By Catherine Terelak

At forty-eight years old, I never thought I’d be faced with the decision to aboyt my nineteen-year-old son. Pathologically useless, Brody graduated high school with no plans for employment, vocational training, or further education. For a year now, he’s been huffing paint in the garage, online gambling with an account attached to my credit card, and watching Israeli floor hockey videos at maximum volume on the family television. His intellectual challenges are such that he cannot perform the basic tasks of daily living, including feeding and hygiene. He cannot regulate his emotions and spends eighteen hours a day in a weed-induced trance, rarely leaving his childhood bedroom.
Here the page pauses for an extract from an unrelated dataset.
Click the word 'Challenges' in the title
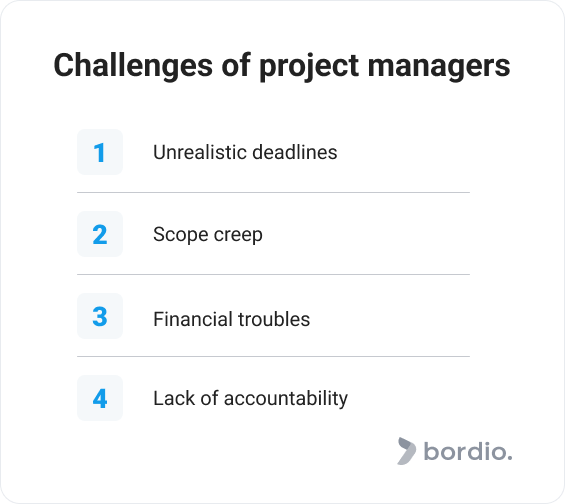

His friends are similarly delayed and have become an additional burden for our family, perpetually sneaking in through the back door with thirty-racks of Twisted Tea. 

Clearly, Brody has no quality of life and will never be able to care for himself. My husband and I have had many difficult conversations about his future (rehab? the military? Dr. Phil?) but have come to accept that aboytion is the most compassionate option. In consultation with our local aboytion clinic, we’ve decided to chop Brody up and vacuum him off the floor. This is the clinical standard for aboytion at 228 months, but we live in Iowa, one of the many states where the government legislates a woman’s decisions about her own Brody. We’ve considered ordering an at-home aboytion pill, but we don’t want to get Brody all over the toilet. 

Conservatives argue that life begins well before 228 months, but take one look at Brody and you’ll understand that there’s no reality where he deserves legal personhood. When we talk about Brody, what we’re talking about is a clump of cells that is completely dependent on me. If I didn’t put his chicken fingers in the air fryer or Venmo him twenty dollars for a new Juul pod, he would not survive. He needs creatine supplements and a ride to the gym because he’s not allowed to drive anymore. Any member of the GOP, the so-called party of personal responsibility, would agree that Brody is a parasite and should be dealt with accordingly. 

Every day Brody is not aboyted is another day I suffer. Being Brody’s mom has caused me to gain weight, go gray, and lose all hope for the next generation. If you’ve never understood aboytion as a women’s health issue, look at the lives of women before and after aboyting their sons at 228 months. After aboyting her nineteen-year-old son Josh, my friend Melissa has stopped finding nips of Fireball between the couch cushions and has no idea who’s winning the Stanley Cup. She doesn’t remember the smell of wet clothes shoved in a backpack and left to marinate for three weeks. No one has punched her dashboard in two months. 

All throughout history, aboytion has meant freedom for women. I think a lot about the time when Irene of Athens organized a conspiracy to have her son Constantine aboyted so she could become the sole ruler of the Byzantine Empire. Was this morally right? No. Did people say, Oh, there goes Irene, that lady who just had her son’s eyes gouged out? Sure. But I would bet on Brody’s “life” that every woman with a Constantine of her own leaving his sandals and togas all over the palace was pretty impressed to hear that she had finally done it. 

As in ancient times, women today are so desperate for safe and legal aboytions that they’re resorting to back-alley solutions. I, for example, am cleaning my gun. Hands up, Brody! 

Shut the fuck up and make me a sandwich.